- [Data for processing]

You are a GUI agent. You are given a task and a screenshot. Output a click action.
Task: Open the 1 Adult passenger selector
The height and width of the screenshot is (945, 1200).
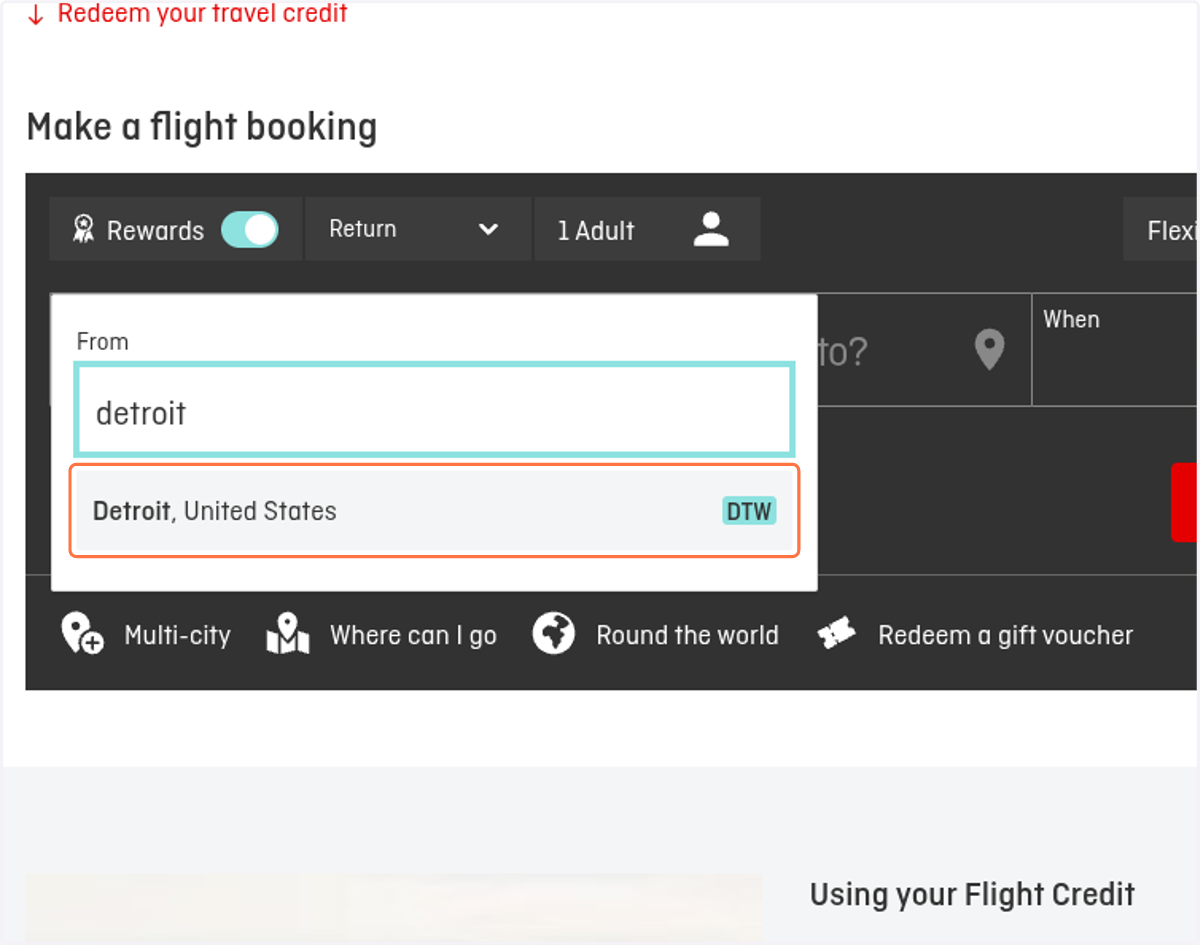(x=647, y=229)
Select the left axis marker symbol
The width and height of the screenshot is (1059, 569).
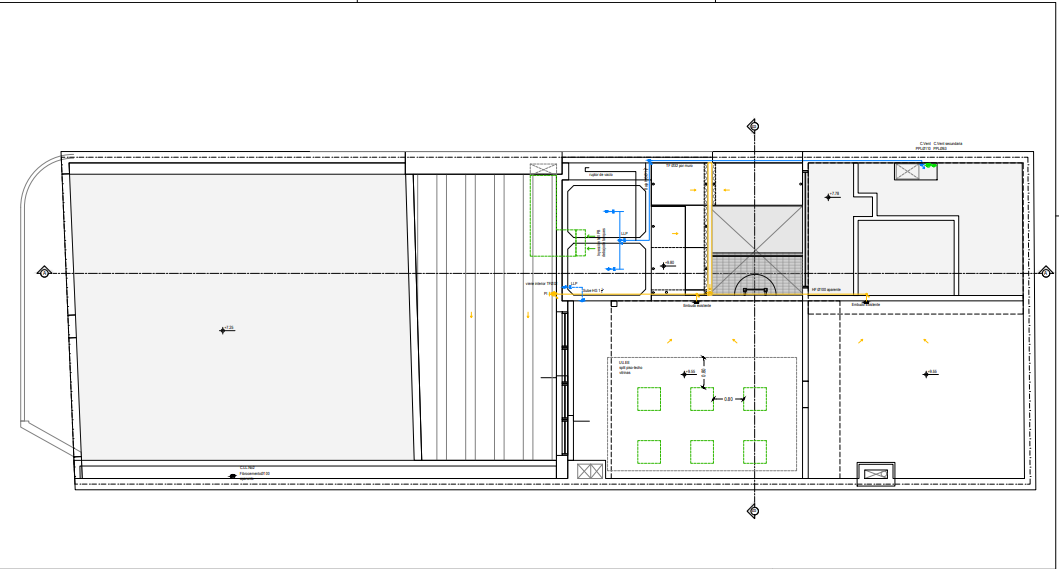44,272
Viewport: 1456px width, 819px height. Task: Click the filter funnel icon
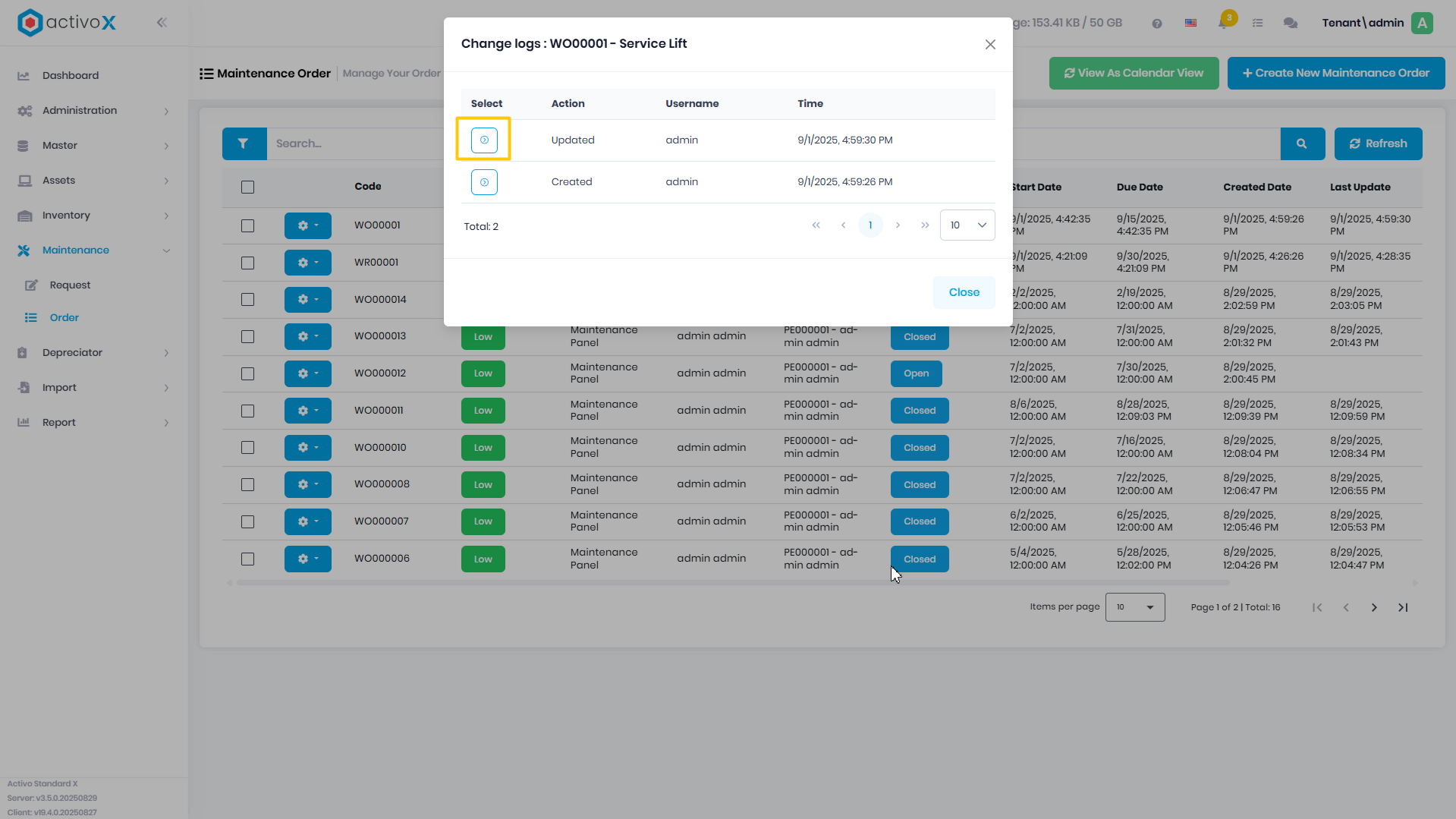tap(244, 143)
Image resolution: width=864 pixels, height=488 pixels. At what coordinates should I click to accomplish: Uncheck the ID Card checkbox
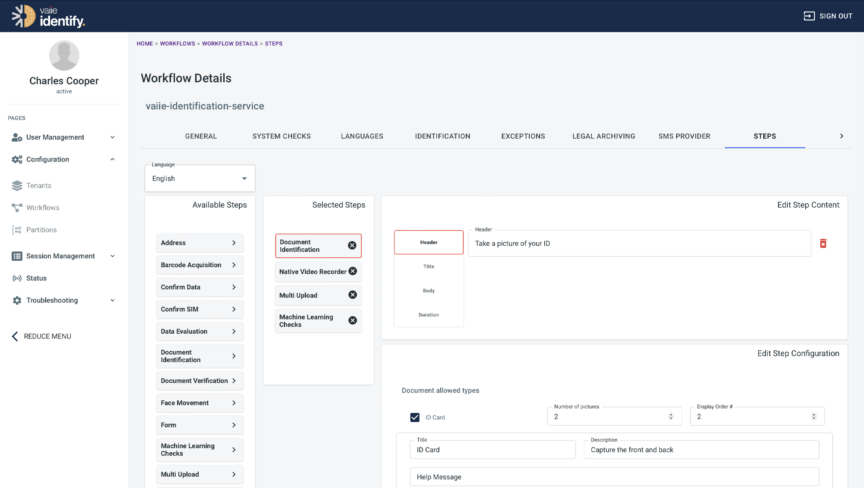[x=415, y=418]
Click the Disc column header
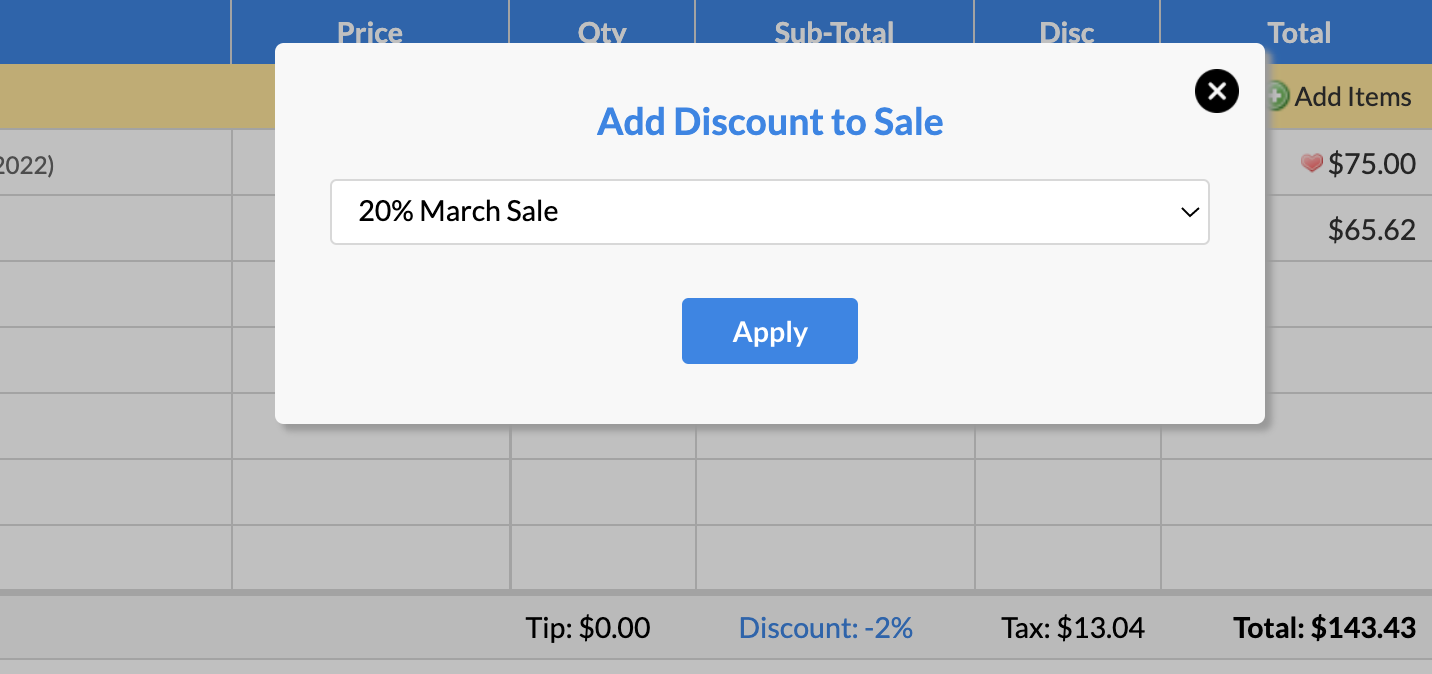The image size is (1432, 674). 1067,33
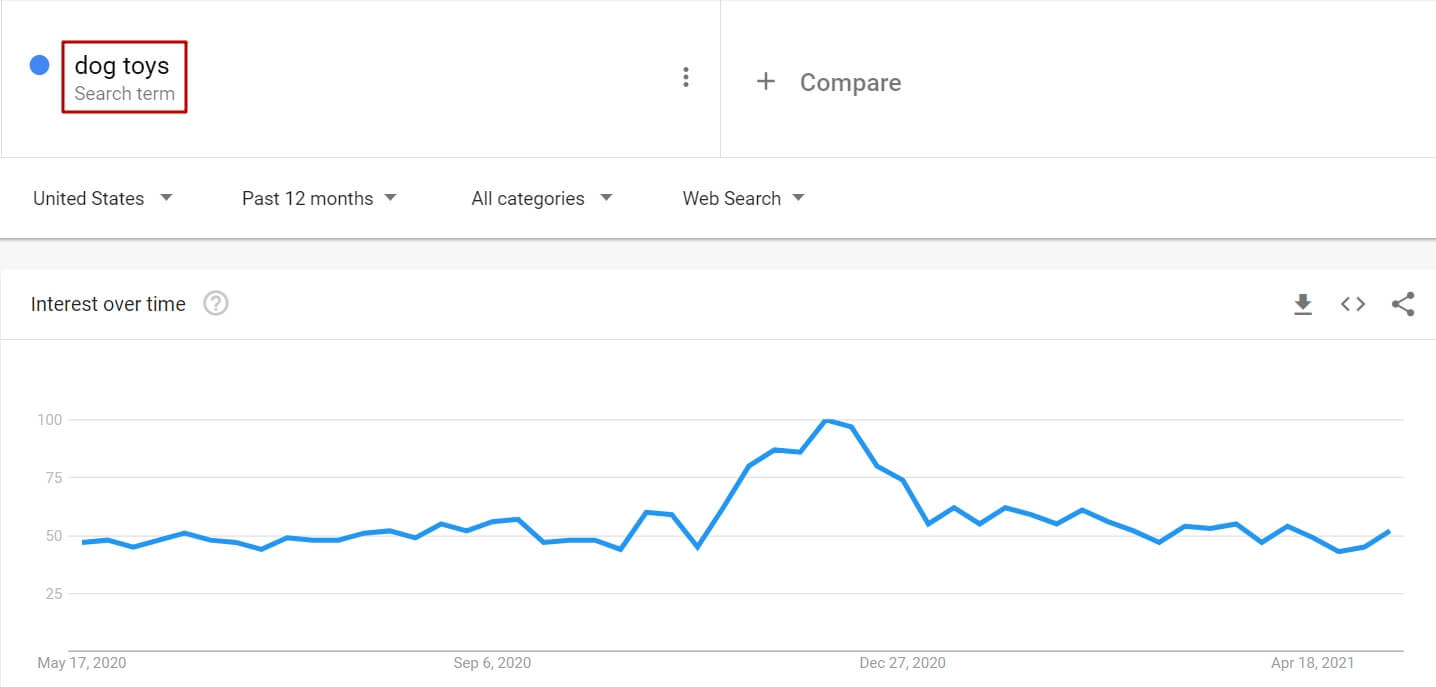Click the Compare button
Viewport: 1436px width, 687px height.
(849, 82)
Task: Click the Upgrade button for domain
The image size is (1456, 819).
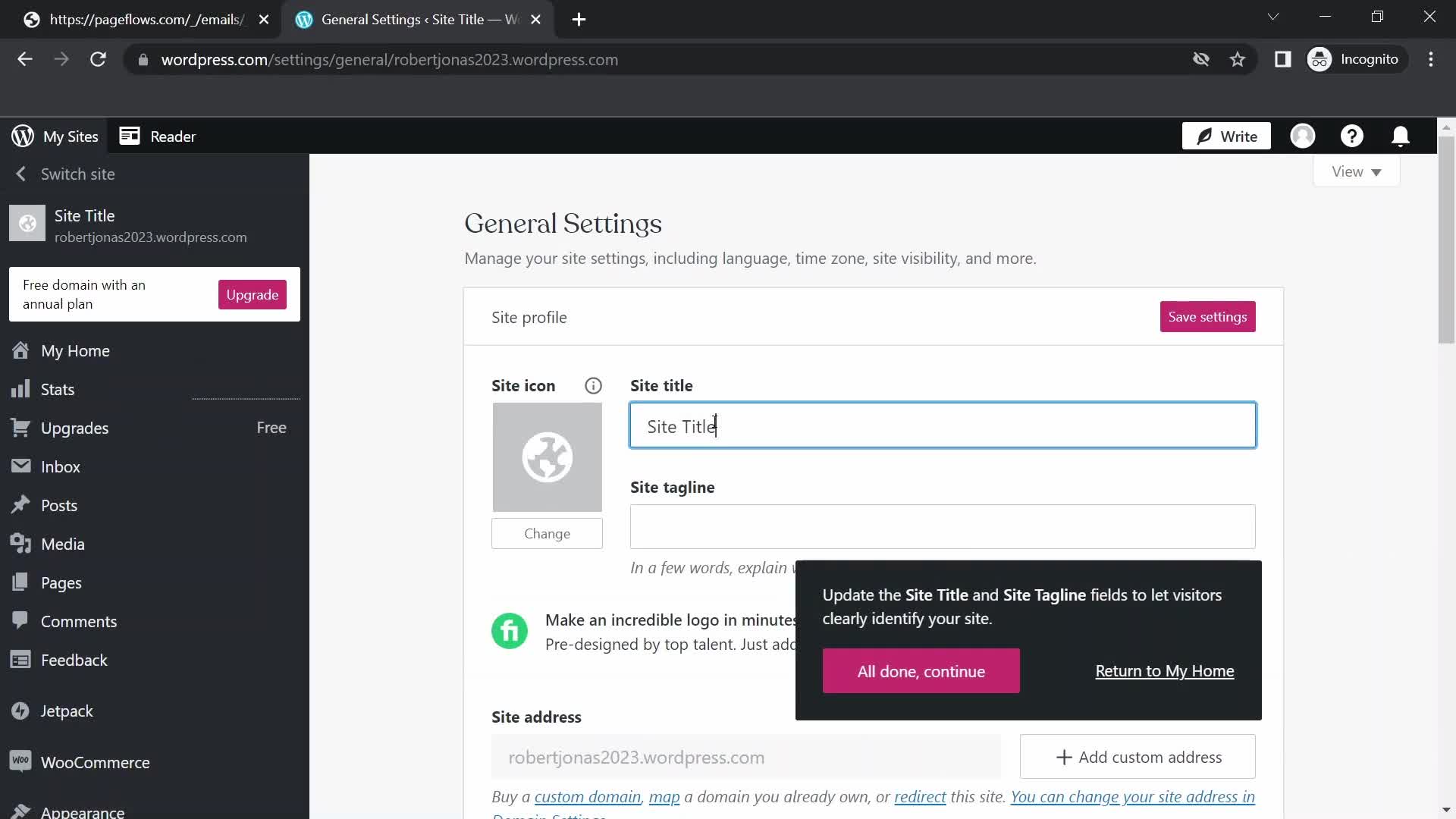Action: coord(253,294)
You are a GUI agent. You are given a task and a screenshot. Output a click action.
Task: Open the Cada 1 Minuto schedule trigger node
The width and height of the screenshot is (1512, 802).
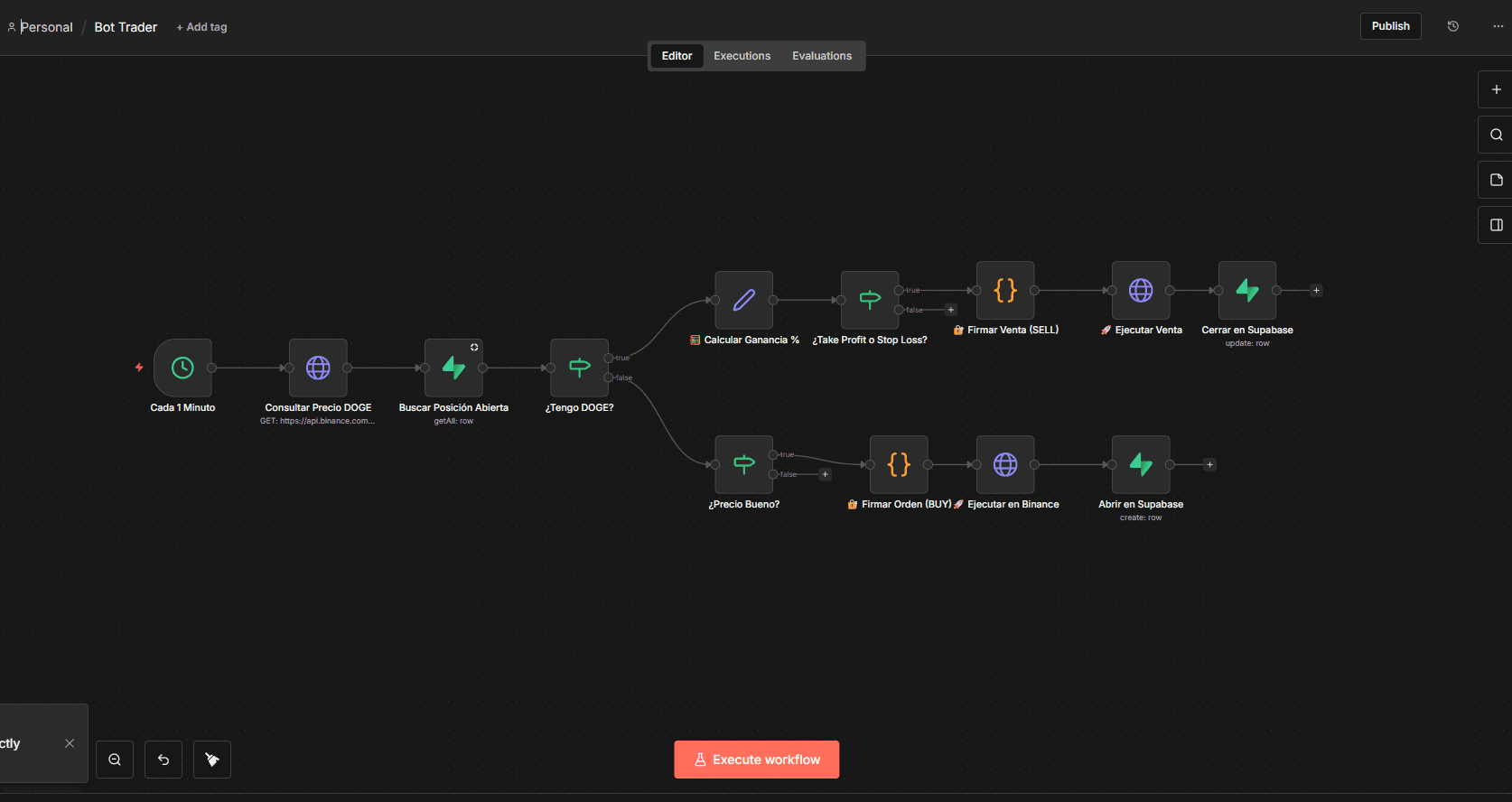coord(182,368)
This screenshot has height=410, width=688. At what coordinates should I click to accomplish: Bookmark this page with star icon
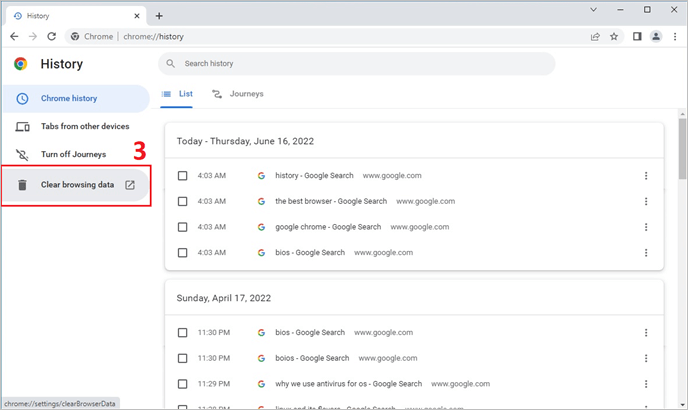[x=614, y=36]

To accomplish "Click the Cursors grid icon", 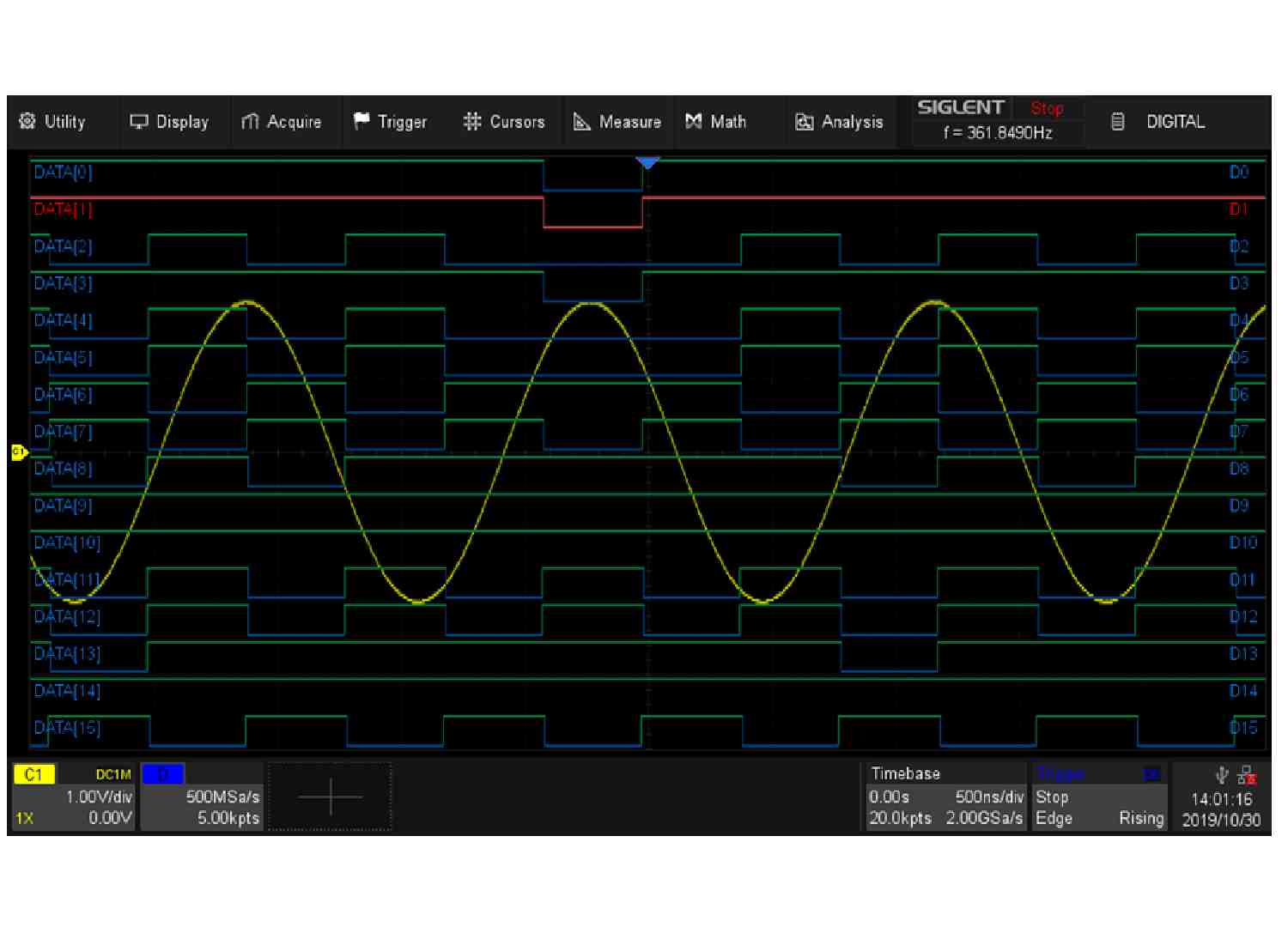I will (x=472, y=122).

- [What the task requires]
In the answer, set down only the lines from the opening line of the listing through the line that holds "Task: Open the Cada", exactly as they appear, minus the pictures.

- [Response area]
You are a GUI agent. You are given a task and a screenshot. Output a click action.
Task: Open the 1 Adult passenger selector
The height and width of the screenshot is (945, 1200).
(x=647, y=229)
Select the left axis marker symbol
The width and height of the screenshot is (1059, 569).
44,272
Viewport: 1456px width, 819px height. Task: Click the filter funnel icon
tap(244, 143)
Image resolution: width=864 pixels, height=488 pixels. At what coordinates should I click to accomplish: Uncheck the ID Card checkbox
[x=415, y=418]
Click the Disc column header
The image size is (1432, 674). 1067,33
Click the Compare button
Viewport: 1436px width, 687px height.
(849, 82)
Task: Click the Upgrade button for domain
The image size is (1456, 819).
Action: coord(253,294)
You are a GUI agent. You are given a task and a screenshot. Output a click action.
Task: Open the Cada 1 Minuto schedule trigger node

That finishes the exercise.